Ce dernier cas intéresse Massérac dont le monument ne nomme que 41 soldats nés dans la commune. Les 16 autres mentionnés venant d’Avessac, Guémené-Penfao, La Chapelle de Brain, Marsac sur Don, Messac, Conquereuil, Abbaretz, Saint-Jean de Courcoué, Jargeau (45), et même Paris !

Ces jeunes appelés « d’ailleurs » se retrouvent ainsi parfois sur plusieurs monuments comme ce cas particulier d’Alexandre Mahé né et inscrit à La Chapelle de Brain, mais aussi à Massérac car, après son remariage avec un forgeron du Finistère installé au pays, sa veuve (avec son fils né en 1916) y réside en 1919.

Et ce n’est pas la seule curiosité creusée dans le granit masséracéen. Pourquoi le nom de Pierre Marie Renaud y figure-t-il alors que ce soldat fut réformé pour surdité dès 1908 et maintenu comme tel en décembre 1914 ? Peut-être porta-t-il un uniforme d’août à décembre 14, mais il est finalement décédé chez lui au village de Paimbu le 15 mai 1920, loin dans le temps et dans l’espace des combats de la Grande Guerre !

268 portraits exposés le 11 novembre 2023

Des vérifications et des concertations au sein de la commune devront donc décider à l’avenir d’une souhaitable actualisation du monument qui aurait pu être réalisée en 2005 lors de son déplacement de la place de l’église au square Paty. Il y a 18 ans, les nouvelles transcriptions à l’état civil et les données départementales l‘auraient permis.

L’exposition à la salle polyvalente de Massérac a vocation à poser ce débat à travers 69 portraits de morts au combat, ceux des 57 du monument et ceux des 12 autres dont 6 natifs du pays : Auguste et Henri Certain, François Etienne, François Ferré, Ernest Leblond et Eugène Louet.

Les 6 derniers, venus d’autres communes, ayant des relations évidentes avec Massérac, par mariage ou résidence familiale comme certains noms déjà gravés.

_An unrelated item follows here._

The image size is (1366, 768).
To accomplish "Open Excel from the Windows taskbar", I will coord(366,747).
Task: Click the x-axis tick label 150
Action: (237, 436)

Seront aussi exposés les portraits des blessés, prisonniers et « simples » combattants rentrés indemnes. Au total, des centaines de portraits reflétant les informations de l’état civil et des matricules militaires, quelques témoignages de descendants, et illustrés de très nombreuses photos prêtées par des familles ou provenant du fond Anne Catherine, photographe de Redon à cette époque.

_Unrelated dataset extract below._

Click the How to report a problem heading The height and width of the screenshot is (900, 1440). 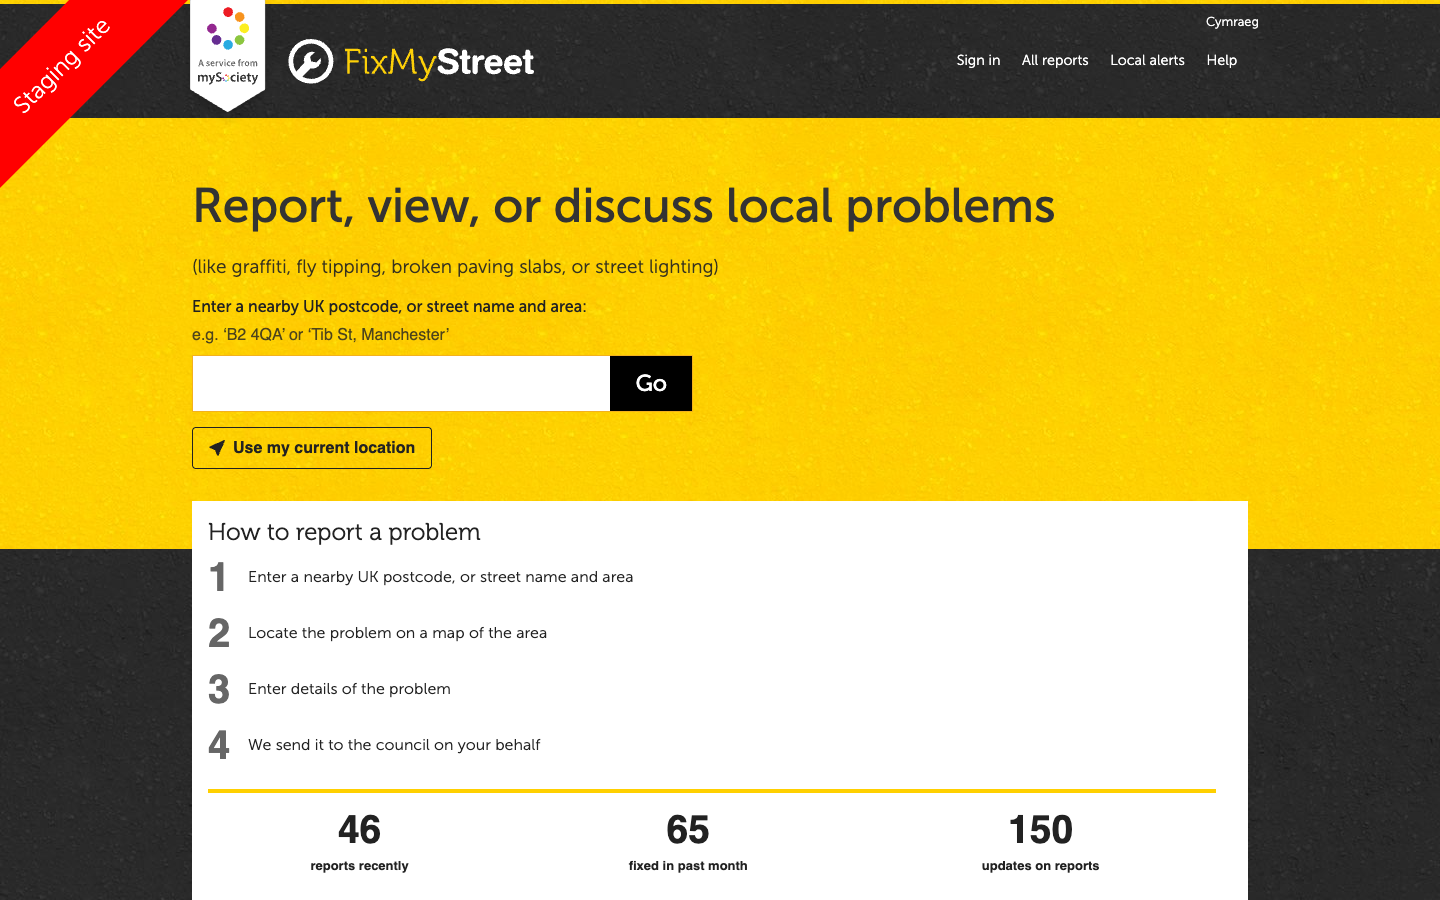pyautogui.click(x=344, y=532)
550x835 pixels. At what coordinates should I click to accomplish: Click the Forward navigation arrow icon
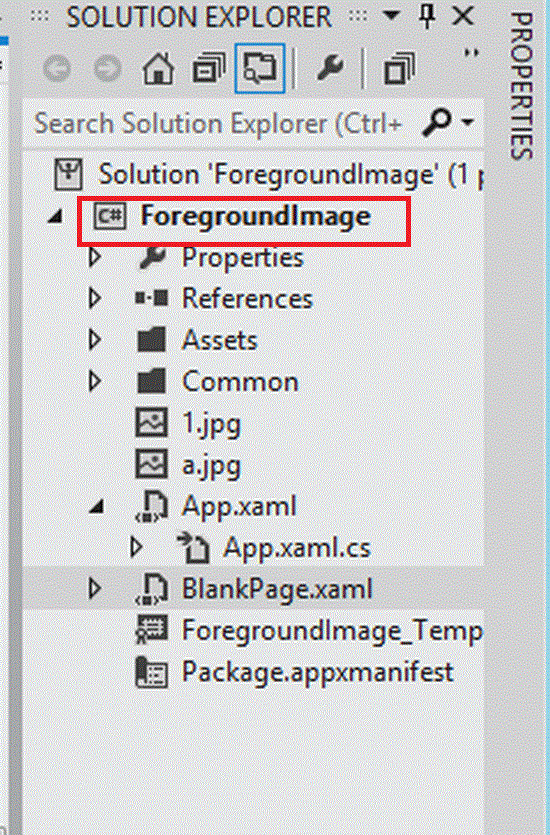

Dominique Lérault a en effet patiemment retrouvé quelques 268 matricules concernant Massérac. Un chiffre minimum car l’avenir révélera peut-être encore quelques « oubliés », des sites comme « Mémoire des Hommes » recueillant toujours les témoignages de toutes origines. Cette guerre n’a malheureusement pas livré tous ces secrets, des centaines de milliers de disparus encore sous terre en France et à l’étranger, fusiliers ou décédés de la terrible grippe espagnole de 1918, restent ignorés. « Certains historiens et militaires parlent de 2 millions de morts français » quand le chiffre public actuel est d’environ 1,5 millions !

Plus cruelle qu’il n’y paraît

Concernant Massérac, les 57 morts du monument représentent 5,46% de la population évaluée à 1043 personnes au recensement de 1911. Ce qui est déjà supérieur à la moyenne nationale de 4,4% citée par l’historien Jean Bourgeon dans le livret « Guémené-Penfao dans la Grande Guerre 1914-1918 ».

Si l’actualisation atteint réellement 66 morts, le pourcentage passerait à 6,32%, une valeur qui confirmerait combien la grande guerre fut plus cruelle qu’il n’y paraît à Massérac, plus traumatisante que dans la plupart des communes françaises.

L’exposition du 11 novembre à Massérac n’en sera que plus surprenante pour tous, et d’autant plus utile que les visiteurs découvrant tout ou partie de la vie de soldat de leur grands-parents ou arrière-grands-parents apporteront peut-être des témoignages enrichissants. Des commentaires, des corrections ou des photographies qui compléteraient et valideraient une possible seconde manifestation en novembre 2024.

Cent dix ans après le début de ce premier conflit mondial, des animations (conférence, vidéos, présentation de documents et objets militaires et civils d’époque, …) pourraient compléter cette première exposition enrichie. Et pourquoi pas célébrer une liste actualisée sur le monument aux morts, juste hommage souhaitable à la réalité du drame vécu en 14-18 par presque toutes les familles de Massérac.